You will learn how to scrape dynamic JavaScript content using Python and BeautifulSoup with a practical example.

Introduction

Modern websites rely heavily on JavaScript to render and visualize content. In this article, we'll explore how to scrape dynamic content using Python, combining the power of Selenium for JavaScript rendering and BeautifulSoup for parsing the extracted HTML. A practical example will illustrate the process.

Example Scenario:

Let's consider a scenario where we want to scrape real-time stock prices from a finance website that loads data dynamically through JavaScript.

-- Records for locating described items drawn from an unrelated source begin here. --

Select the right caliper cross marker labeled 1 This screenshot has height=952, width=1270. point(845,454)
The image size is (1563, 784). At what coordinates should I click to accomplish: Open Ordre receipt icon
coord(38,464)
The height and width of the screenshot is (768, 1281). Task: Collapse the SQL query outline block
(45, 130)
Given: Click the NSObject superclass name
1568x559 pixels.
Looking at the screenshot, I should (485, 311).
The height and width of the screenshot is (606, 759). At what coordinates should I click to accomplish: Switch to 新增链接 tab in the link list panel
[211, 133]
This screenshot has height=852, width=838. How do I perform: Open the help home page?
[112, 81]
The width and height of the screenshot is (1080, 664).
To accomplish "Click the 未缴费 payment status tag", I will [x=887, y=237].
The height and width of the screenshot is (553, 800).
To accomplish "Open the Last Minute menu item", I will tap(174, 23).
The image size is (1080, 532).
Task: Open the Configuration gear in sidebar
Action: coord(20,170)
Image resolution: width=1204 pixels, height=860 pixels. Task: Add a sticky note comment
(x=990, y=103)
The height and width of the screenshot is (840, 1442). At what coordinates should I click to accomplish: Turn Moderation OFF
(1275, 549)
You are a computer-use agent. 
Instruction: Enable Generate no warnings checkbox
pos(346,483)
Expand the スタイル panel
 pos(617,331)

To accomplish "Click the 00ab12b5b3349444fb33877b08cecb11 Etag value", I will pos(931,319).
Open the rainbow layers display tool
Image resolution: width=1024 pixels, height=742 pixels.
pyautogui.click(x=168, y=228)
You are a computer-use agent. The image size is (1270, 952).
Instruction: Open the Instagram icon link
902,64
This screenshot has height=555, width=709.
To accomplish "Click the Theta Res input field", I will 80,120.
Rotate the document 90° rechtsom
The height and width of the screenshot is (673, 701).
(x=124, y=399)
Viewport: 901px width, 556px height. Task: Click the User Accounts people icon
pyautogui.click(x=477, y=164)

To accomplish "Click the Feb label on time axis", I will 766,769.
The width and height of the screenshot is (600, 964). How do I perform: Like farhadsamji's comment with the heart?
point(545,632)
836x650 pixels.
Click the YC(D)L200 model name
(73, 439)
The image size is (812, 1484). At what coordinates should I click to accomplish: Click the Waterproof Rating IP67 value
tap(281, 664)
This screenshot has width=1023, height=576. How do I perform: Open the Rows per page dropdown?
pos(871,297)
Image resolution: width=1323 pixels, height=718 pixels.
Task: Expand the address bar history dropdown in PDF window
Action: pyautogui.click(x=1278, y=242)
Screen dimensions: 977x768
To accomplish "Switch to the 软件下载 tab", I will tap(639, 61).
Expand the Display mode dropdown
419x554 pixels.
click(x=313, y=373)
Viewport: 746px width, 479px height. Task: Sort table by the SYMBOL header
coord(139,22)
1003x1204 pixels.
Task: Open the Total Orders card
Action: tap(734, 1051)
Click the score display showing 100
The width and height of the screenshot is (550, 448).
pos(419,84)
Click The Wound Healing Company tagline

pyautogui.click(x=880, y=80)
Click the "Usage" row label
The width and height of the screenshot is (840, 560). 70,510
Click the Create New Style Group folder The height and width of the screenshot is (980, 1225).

Installation of beautifulsoup4

Begin by installing the necessary library:

bashCopy code
pip install selenium beautifulsoup4

Ensure you have the appropriate web driver (e.g., ChromeDriver) for Selenium installed.

Python Script

Create a Python script to automate the browser with Selenium and parse the HTML with BeautifulSoup.

Below is a basic example of Python loading dynamic JavaScript content:

import json

from bs4 import BeautifulSoup
from selenium import webdriver
from selenium.webdriver.support.ui import WebDriverWait
from selenium.webdriver.support import expected_conditions as EC
from selenium.webdriver.common.by import By
from selenium.common.exceptions import TimeoutException

html = None
url = 'https://finance.yahoo.com/quote/%5EGSPC?p=%5EGSPC'
selector = "div.quote-header-section"
delay = 10  # seconds

browser = webdriver.Chrome()
browser.get(url)

try:
    # wait for button to be enabled
    WebDriverWait(browser, delay).until(
        EC.element_to_be_clickable((By.ID, 'quote-header-info'))
    )
    # button = browser.find_element_by_id('quote-header-info')
    # button.click()

    # wait for data to be loaded
    WebDriverWait(browser, delay).until(
        EC.presence_of_element_located((By.CSS_SELECTOR, selector))
    )
except TimeoutException:
    print('Loading took too much time!')
else:
    html = browser.page_source
finally:
    browser.quit()

if html:
    soup = BeautifulSoup(html, 'lxml')
    for t in soup.select(selector):
        
        print(t.text)

result:

S&P 500 (^GSPC)SNP - SNP Real Time Price. Currency in USDFollowTip: Try a valid symbol or a specific company name for relevant results4,839.81+58.87 (+1.23%)At close: January 19 05:15PM EST 

Understanding the Example

  • The script initializes a headless Chrome browser using Selenium
  • it navigates to the finance.yahoo.com, and waits for a few seconds to allow the dynamic content to load - check for a tag which has specific ID
  • The page source, including the dynamically rendered content, is then loaded and extracted.
  • BeautifulSoup is used to parse the HTML and locate the specific element containing the desired info
  • The extracted stock data is printed to the console.

Customization

Adjust the script according to the structure of the target website. Inspect the HTML using browser developer tools to identify the appropriate elements for extraction.

Conclusion

This example demonstrates how Python, combined with Selenium and BeautifulSoup, can be employed to scrape dynamic content created by JavaScript.

By understanding the structure of the website and using these tools effectively, developers can retrieve real-time data from dynamic web pages for various purposes, from financial analysis to market research. Remember to read and respect the website's Terms of Use.